The petition is granted to the extent that the respondents are directed to reconvene the hearing within twenty days of the entry of this order and are further directed to continue to meet at frequent and regular intervals until this matter is decided. This Court retains jurisdiction over this matter until the hearing is concluded in order to make any further orders necessitated by any future delays. The remaining portions of the petition are denied with leave to renew should circumstances so dictate.

This constitutes the decision and order of the Court.

J.S.C. Footnotes

Footnote 1:Petitioner is board certified in Internal Medicine, Cardiology and Cardiac Electrophysiology. He held a faculty appointment at SUNY, Health Science Center at Brooklyn ("Downstate") from 1979 to 2005, and From 1986 to 2005 petitioner was the Associate Vice Chairman for Research and Director of the Electrophysiology at Downstate

Footnote 2:The Chairman of the Executive Committee appoints an ah hoc hearing committee consisting of at least five staff members whose should "represent the full spectrum of the Medical and Dental Staff so that all points of view can be represented and that completely objective decisions can be made." The members of the Ad Hoc committee must be appointed within 5 working days of the receipt of the request for a hearing. The date of the hearing shall be no less than 30 days from the receipt of the registered letter providing notice of the time and place of the hearing sent to the practitioner. The rules specifically provide that "All practicable steps shall be taken to ensure the prompt notification of the hearing date."

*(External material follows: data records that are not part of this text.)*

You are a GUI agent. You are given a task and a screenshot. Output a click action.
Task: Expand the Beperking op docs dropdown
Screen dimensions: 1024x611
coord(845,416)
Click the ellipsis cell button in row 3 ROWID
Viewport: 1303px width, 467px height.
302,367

Footnote 3:The by-laws recognize the due process concerns involved in a speedy resolution of the hearing and appellate process. The by-laws require that the committee must send its written recommendation and the basis of it to the Executive Committee within ten days of the conclusion of the hearing. The Executive Committee is to consider the recommendation at its next monthly meeting or within fifteen after receiving it whichever comes first. Indeed, the by-laws announce that "In the interest of due process, it is understood that the Executive Committee will conclude its review of the recommendation with thirty (30) days and report its recommendation . . . to the President of S.U.NY The Executive Committee must notify the practitioner within five (5) days of its recommendation and an appeal must be made in within ten (10) days of the receipt of the adverse recommendation. The President must make a determination within ten days of the receipt of the request for and appeal and issue his report within ten days from the filing of the request of appeal to the practitioner. The President may reject, uphold or reject or modify the recommendation of the Committee and if his decision is favorable to the practitioner the suspension "shall be removed immediately and the previous status of the practitioner shall be restored."